Tiny Robot CLARI Squeezes into Tight Places
Engineers at CU Boulder have created a tiny robot with the capabilities of a spider or a fly and the ability to change its shape
August 30, 2023
Engineers at the University of Colorado in Boulder have designed a miniature robot that weighs less than a ping-pong ball and can fit in the palm of your hand. The robot is a compliant-legged articulated robotic insect (CLARI). It can passively change its shape from square to long and slender or wide like a crab. Right now, the machine has four legs, but its modular design could allow the team to build it out to eight legs.
Heiko Kabutz, a doctoral student in the Paul M. Rady Department of Mechanical Engineering at the University of Colorado in Boulder, and his colleagues introduced the miniature robot in a study published Aug. 30 in the journal Advanced Intelligent Systems.
Each of CLARI’s legs functions almost like an independent robot—with its own circuit board and dual actuators that move the leg forward and backward and side-to-side, similar to a human hip joint. Theoretically, that modularity might allow CLARI robots to take on a wide variety of shapes.
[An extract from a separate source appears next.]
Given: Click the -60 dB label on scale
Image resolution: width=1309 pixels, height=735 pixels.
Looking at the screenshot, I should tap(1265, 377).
Miniature robots provide access to confined environments and show potential for applications such as search-and-rescue and high-value asset inspection. The capability of body deformation further enhances the reachability of these small robots in cluttered terrains similar to those of insects and soft arthropods. Motivated by this concept, CU Boulder engineers built an insect-scale robot with tethered electrical connections for power and control. CLARI was manufactured using laminate fabrication and assembled using origami pop-up techniques.
On the top of the image, CLARI is featured next to a brown tarantula. CLARI's modular and compliant body allows it to vary body shapes and operate in multiple configurations.
To enable locomotion in multiple shape configurations, CLARI’s body architecture is comprised of actuated leg mechanisms. The robot has eight independently actuated degrees of freedom driven by custom piezoelectric actuators, making it mechanically dextrous.
Going forward, the CLARI team intends to incorporate sensors into the robot so that it can detect and react to obstacles. The group is also working to improve the robot by giving it greater flexibility and strength. Kabutz noted that improvements in the robot’s capabilities will get more difficult as additional legs are added to CLARI.
Here’s a perspective view of CLARI highlighting the main features, including the three primary robot body-shape configurations that are based on aspect ratios. The arrows show the ground reaction force vectors (red) with projections in the lateral (green) and propulsion (cyan) directions. Also, the artistic rendering of CLARI demonstrates the laterally confined terrain navigation through a cluttered terrain leveraging the ability to adapt its body shape.
The team chose articulated morphology for the robot body to combine the rapid, autonomous, and multi-gait locomotion capabilities of articulated laminate robots with the passive compliance-based embodied physical intelligence of soft material systems. They choose an origami-based design, laminate fabrication, and a pop-up assembly process for easy methodology of tuning geometry-based.